** Opening ENTRIES PROVIDED block **
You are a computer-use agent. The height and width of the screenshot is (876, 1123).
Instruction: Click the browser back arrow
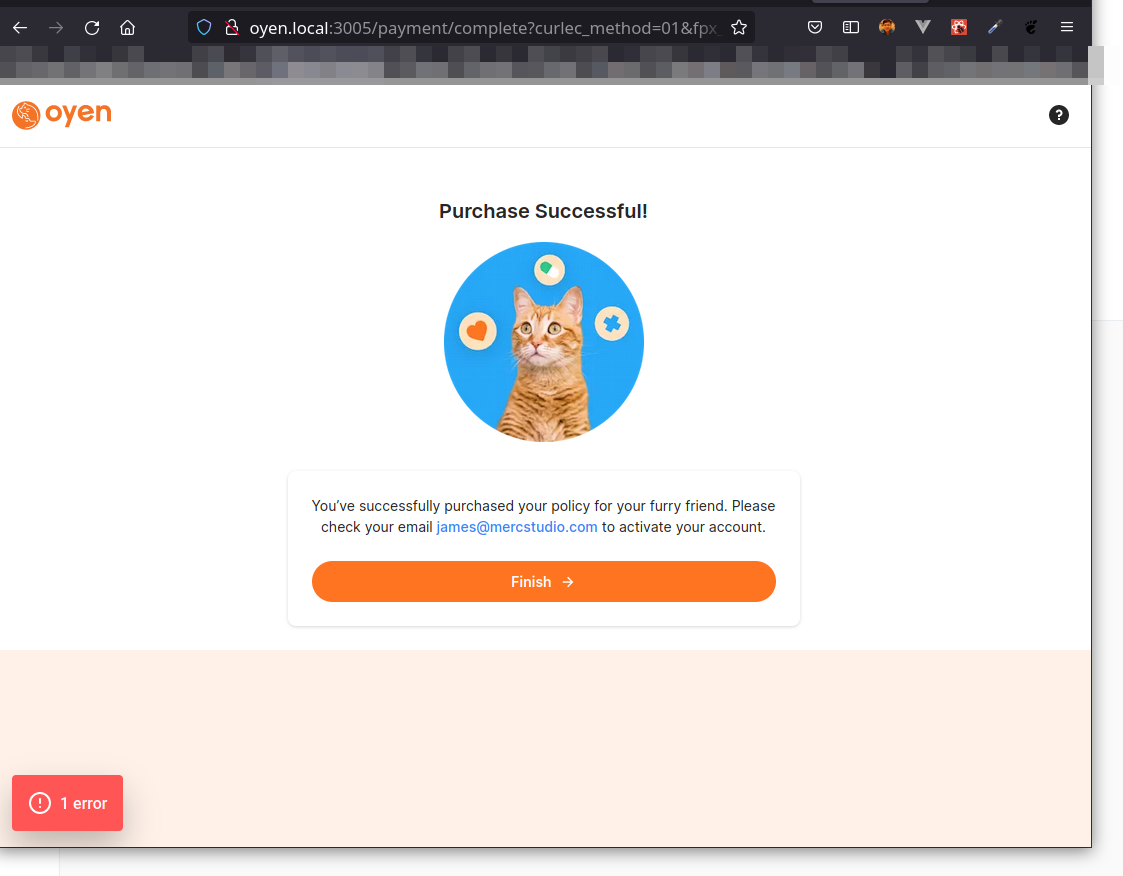click(x=20, y=28)
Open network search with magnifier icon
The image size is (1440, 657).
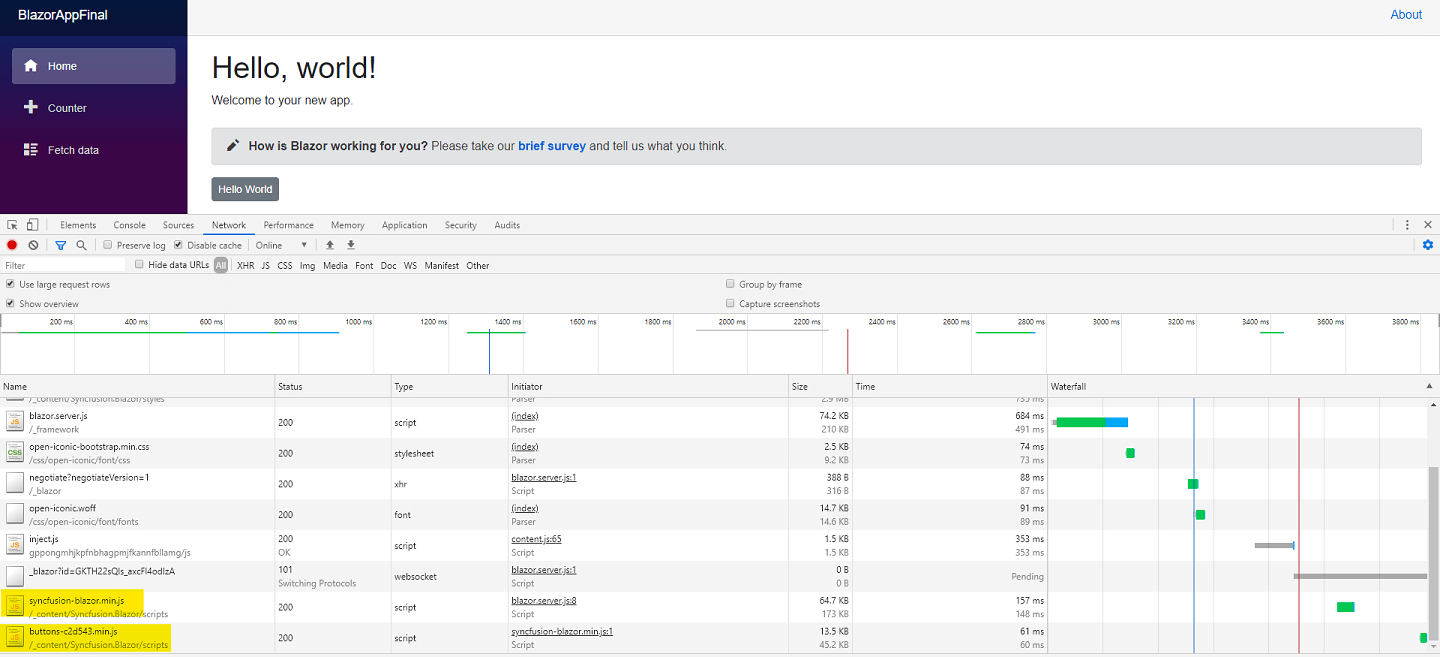click(81, 245)
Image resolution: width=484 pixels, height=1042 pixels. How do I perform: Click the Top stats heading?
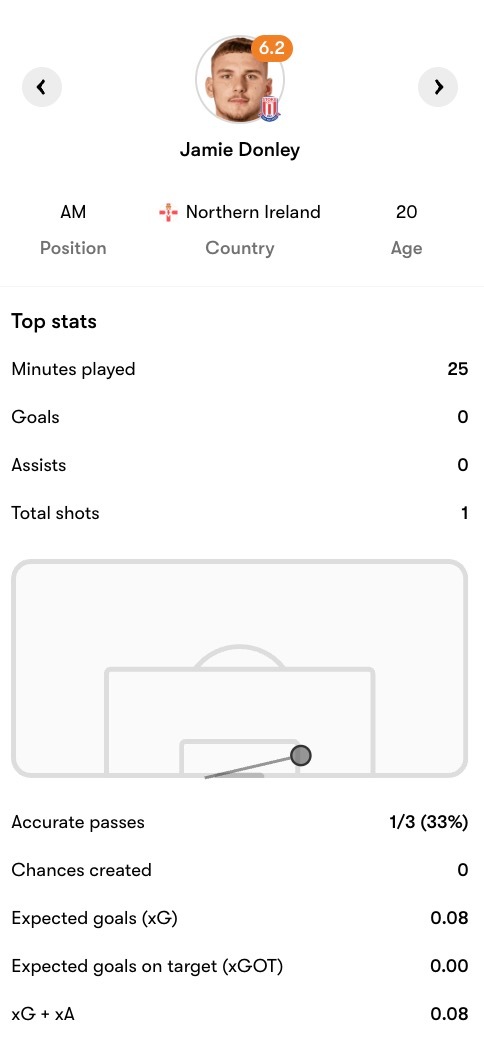pyautogui.click(x=54, y=322)
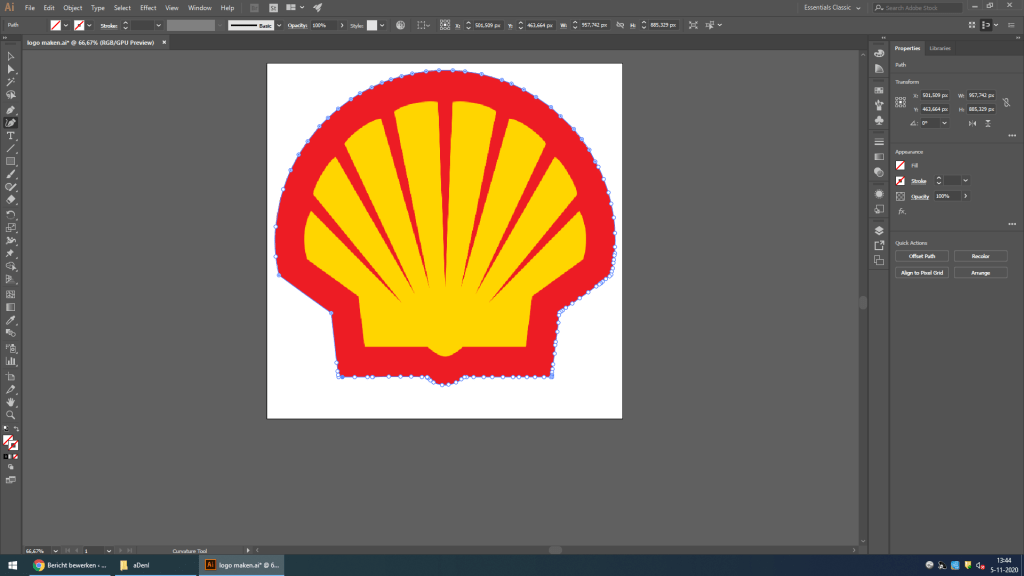Switch to the Libraries tab
This screenshot has height=576, width=1024.
click(940, 48)
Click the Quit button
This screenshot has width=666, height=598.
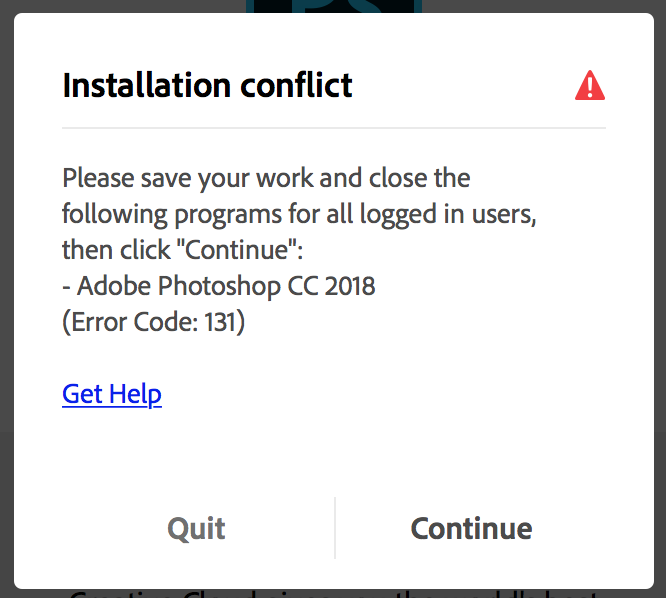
** Closing ENTRIES PROVIDED block **
EXERCISE | Word for word, repeat each record above; leave out every picture.

OUTPUT OF THE TASK |
You are a computer-use agent. The height and width of the screenshot is (876, 1123).
Instruction: Click the browser back arrow
click(x=20, y=28)
Open network search with magnifier icon
The image size is (1440, 657).
click(81, 245)
Image resolution: width=484 pixels, height=1042 pixels. How do I perform: Click the Top stats heading?
pyautogui.click(x=54, y=322)
Switch to the Libraries tab
This screenshot has height=576, width=1024.
click(940, 48)
Click the Quit button
This screenshot has width=666, height=598.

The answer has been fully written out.